Task requirements: Give back the exact lines of the material below from the one containing "Task: Click the" through the one containing "Where should I click to: Switch", and no pictures.

Recorded information:
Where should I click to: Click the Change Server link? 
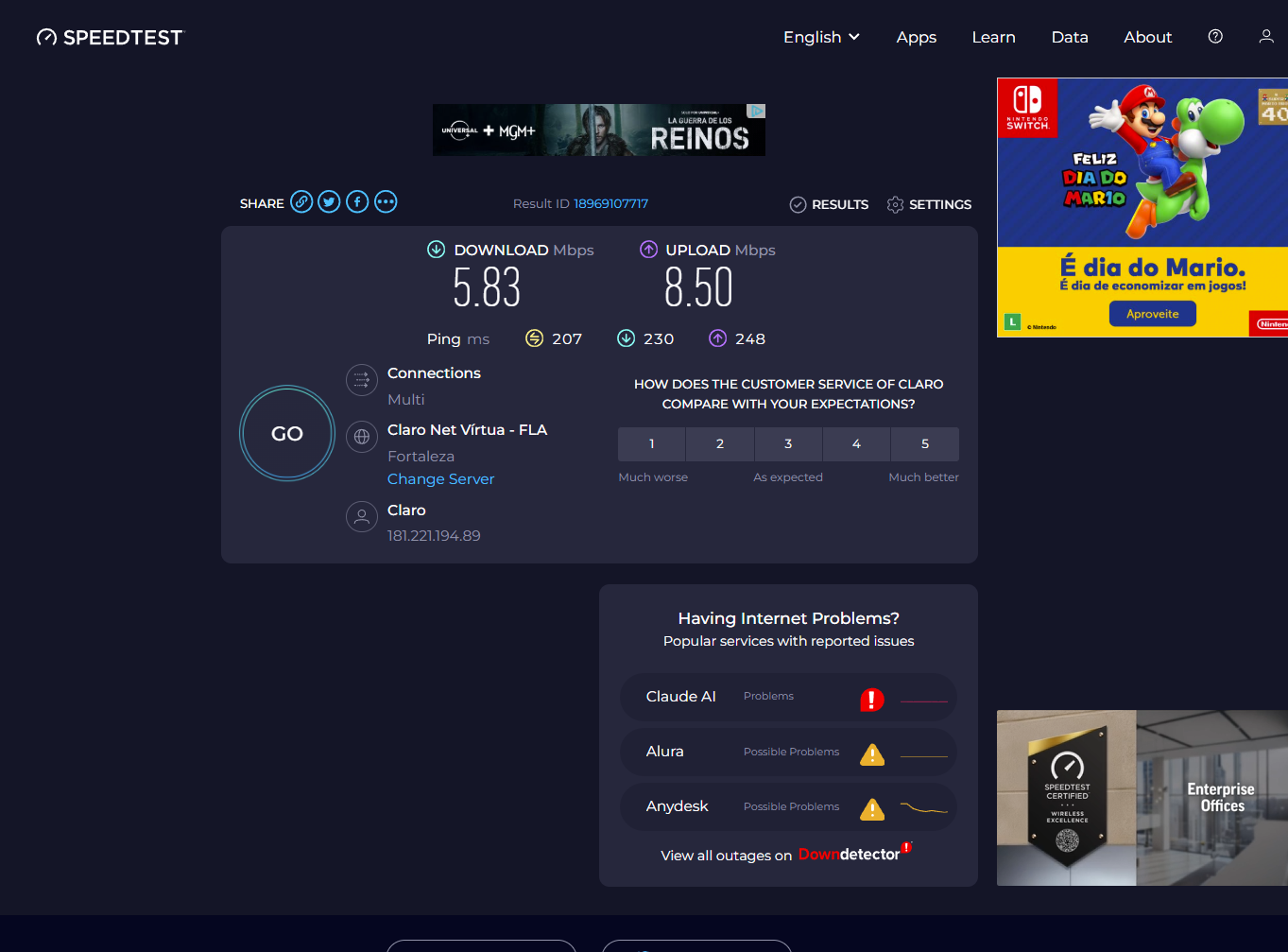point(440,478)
...
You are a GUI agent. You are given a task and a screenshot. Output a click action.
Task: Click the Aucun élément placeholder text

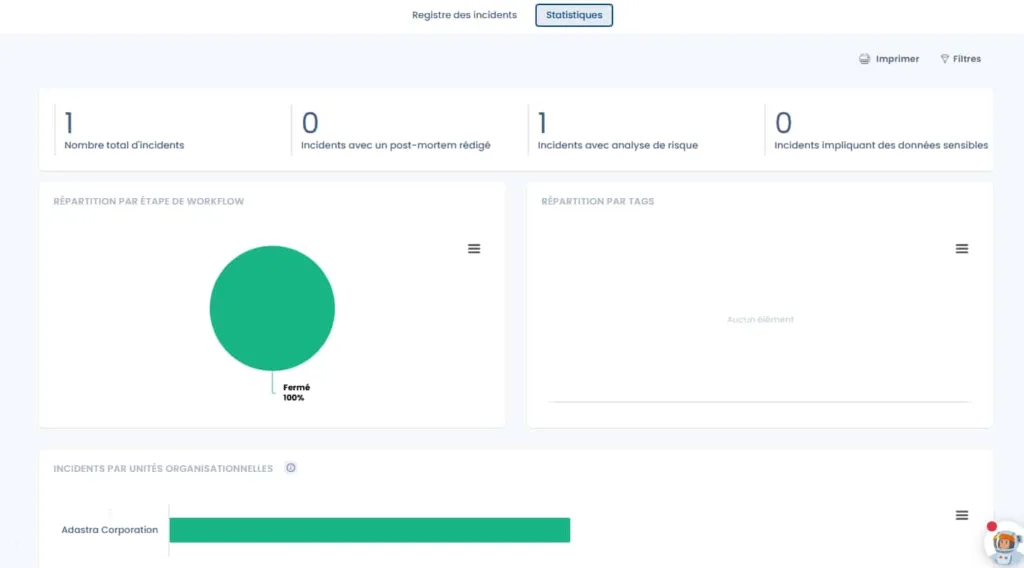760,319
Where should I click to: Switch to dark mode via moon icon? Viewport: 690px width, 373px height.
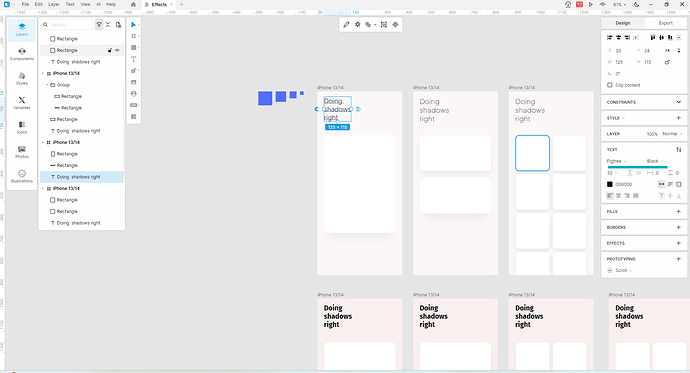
...
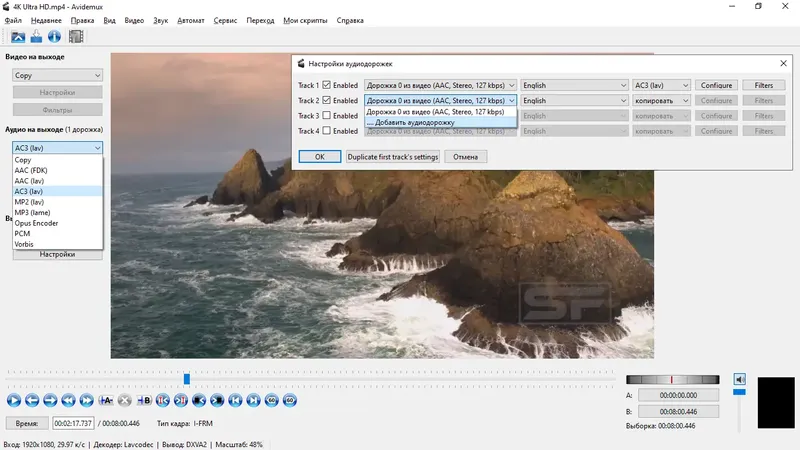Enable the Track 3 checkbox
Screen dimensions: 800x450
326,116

The answer:
Task: Click the Aucun élément placeholder text

760,319
Where should I click to: Switch to dark mode via moon icon? Viewport: 690px width, 373px height.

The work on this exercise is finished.